Collected data entries
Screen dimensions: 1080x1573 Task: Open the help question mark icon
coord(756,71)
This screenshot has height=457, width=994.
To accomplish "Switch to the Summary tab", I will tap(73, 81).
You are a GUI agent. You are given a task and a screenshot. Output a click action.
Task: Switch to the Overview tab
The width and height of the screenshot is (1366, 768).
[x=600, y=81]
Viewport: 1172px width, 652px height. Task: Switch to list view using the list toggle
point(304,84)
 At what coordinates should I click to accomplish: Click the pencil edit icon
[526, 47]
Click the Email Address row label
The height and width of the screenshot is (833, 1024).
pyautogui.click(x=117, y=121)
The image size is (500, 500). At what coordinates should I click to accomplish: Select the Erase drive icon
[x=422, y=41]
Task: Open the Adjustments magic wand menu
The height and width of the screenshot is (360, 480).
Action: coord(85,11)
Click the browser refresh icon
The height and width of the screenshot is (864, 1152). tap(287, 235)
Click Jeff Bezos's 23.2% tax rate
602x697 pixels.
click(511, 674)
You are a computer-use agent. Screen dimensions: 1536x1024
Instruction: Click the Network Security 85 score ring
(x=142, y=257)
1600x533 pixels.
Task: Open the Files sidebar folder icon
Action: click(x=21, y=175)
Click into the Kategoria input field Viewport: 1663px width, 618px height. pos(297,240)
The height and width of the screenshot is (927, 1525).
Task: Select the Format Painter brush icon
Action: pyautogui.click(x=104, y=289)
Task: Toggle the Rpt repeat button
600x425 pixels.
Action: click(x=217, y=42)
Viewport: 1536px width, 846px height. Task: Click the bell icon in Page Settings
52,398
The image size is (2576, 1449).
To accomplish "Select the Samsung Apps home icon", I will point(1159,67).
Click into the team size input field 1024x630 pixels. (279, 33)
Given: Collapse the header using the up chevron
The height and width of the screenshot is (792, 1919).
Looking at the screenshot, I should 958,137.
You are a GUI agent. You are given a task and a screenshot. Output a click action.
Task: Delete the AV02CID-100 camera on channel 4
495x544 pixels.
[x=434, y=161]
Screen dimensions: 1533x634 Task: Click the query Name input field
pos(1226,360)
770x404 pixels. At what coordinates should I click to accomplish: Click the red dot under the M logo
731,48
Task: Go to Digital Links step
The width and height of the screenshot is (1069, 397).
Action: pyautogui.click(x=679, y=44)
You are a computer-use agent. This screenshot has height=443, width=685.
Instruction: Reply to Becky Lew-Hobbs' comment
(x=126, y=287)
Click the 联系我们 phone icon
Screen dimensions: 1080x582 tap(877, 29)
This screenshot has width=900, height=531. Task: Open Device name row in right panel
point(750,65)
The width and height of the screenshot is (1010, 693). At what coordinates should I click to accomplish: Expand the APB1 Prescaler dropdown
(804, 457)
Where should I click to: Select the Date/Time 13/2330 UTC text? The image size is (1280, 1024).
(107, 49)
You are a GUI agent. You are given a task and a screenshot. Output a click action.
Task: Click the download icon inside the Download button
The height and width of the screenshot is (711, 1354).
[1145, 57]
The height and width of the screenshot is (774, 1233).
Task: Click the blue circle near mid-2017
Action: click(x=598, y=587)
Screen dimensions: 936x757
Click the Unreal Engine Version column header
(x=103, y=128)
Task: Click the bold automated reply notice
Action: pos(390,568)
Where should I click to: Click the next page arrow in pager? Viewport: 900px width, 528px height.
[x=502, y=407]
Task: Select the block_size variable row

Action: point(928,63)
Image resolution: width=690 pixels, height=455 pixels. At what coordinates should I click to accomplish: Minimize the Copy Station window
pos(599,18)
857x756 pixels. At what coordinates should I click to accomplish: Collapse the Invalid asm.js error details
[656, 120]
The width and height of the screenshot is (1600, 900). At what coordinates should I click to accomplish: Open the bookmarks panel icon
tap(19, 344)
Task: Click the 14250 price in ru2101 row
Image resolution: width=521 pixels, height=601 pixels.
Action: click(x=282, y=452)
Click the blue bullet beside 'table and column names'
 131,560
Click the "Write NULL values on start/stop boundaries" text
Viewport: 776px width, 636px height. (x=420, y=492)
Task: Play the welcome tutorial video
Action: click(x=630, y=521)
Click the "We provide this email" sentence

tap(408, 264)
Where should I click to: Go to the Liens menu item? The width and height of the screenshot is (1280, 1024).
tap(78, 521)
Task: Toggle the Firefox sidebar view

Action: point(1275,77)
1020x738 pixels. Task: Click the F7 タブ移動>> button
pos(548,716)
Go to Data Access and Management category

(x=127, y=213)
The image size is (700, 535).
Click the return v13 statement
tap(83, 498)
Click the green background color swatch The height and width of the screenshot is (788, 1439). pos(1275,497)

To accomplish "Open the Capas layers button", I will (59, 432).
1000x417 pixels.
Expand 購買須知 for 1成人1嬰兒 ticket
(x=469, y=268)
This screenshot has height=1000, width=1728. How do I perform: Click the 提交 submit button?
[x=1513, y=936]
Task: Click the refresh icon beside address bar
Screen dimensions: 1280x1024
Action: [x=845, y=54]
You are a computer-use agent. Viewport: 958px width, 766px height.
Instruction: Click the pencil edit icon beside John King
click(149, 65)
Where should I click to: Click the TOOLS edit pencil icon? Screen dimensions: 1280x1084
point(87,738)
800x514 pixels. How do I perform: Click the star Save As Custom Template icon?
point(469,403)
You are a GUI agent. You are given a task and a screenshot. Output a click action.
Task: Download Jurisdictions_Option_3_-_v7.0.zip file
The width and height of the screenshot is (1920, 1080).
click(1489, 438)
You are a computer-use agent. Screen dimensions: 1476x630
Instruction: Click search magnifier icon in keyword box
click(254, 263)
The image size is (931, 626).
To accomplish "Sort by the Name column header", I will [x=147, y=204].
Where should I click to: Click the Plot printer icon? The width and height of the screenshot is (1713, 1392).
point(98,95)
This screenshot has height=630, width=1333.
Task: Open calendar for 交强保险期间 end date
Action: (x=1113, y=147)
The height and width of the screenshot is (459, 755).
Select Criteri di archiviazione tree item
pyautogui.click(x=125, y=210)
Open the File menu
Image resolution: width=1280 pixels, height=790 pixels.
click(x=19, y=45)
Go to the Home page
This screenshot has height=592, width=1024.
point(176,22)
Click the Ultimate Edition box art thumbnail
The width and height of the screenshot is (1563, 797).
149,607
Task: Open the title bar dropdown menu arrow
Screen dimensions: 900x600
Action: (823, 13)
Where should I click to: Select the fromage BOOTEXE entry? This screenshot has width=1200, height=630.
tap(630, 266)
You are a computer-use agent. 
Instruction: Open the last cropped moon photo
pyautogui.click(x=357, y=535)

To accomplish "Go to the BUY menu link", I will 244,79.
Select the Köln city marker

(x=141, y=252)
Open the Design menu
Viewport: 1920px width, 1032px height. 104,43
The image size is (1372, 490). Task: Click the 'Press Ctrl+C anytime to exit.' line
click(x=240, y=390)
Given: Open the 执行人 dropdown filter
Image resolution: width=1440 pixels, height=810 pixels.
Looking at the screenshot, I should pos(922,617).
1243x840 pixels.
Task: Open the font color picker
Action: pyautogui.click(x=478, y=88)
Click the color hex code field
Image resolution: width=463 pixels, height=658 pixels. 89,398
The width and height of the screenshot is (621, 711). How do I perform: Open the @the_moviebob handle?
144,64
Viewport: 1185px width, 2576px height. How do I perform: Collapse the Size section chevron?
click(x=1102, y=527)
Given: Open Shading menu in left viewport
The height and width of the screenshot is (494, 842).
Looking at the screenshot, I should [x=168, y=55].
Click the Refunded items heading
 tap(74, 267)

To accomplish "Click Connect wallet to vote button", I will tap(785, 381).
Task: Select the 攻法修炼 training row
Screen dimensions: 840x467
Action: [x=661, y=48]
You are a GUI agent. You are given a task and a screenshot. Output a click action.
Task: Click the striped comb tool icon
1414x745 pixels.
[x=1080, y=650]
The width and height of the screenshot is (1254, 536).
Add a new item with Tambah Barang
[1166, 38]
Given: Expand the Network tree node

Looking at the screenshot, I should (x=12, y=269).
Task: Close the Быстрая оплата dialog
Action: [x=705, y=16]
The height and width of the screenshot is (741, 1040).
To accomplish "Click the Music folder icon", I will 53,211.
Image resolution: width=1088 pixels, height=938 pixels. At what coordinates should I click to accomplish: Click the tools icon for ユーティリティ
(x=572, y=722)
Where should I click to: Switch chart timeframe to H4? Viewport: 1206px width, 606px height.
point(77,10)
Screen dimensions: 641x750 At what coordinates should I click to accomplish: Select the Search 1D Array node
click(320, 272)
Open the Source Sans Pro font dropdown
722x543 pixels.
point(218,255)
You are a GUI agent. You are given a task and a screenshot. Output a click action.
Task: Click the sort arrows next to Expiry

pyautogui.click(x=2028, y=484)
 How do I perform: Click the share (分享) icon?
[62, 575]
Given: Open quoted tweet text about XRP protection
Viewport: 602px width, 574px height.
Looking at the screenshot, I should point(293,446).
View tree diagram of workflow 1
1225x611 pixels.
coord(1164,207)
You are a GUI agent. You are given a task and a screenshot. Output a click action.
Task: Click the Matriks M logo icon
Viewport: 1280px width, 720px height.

**REQUIREMENT:** Every line above that holds the word "will" should be copied out.

**RESULT OF THIS EXERCISE:**
To accomplish "Switch to the Summary tab", I will tap(73, 81).
To accomplish "Select the Samsung Apps home icon", I will point(1159,67).
To accomplish "Open the Capas layers button", I will (59, 432).
To accomplish "Sort by the Name column header", I will [x=147, y=204].
To accomplish "Go to the BUY menu link", I will 244,79.
To accomplish "Click Connect wallet to vote button", I will tap(785, 381).
To accomplish "Click the Music folder icon", I will 53,211.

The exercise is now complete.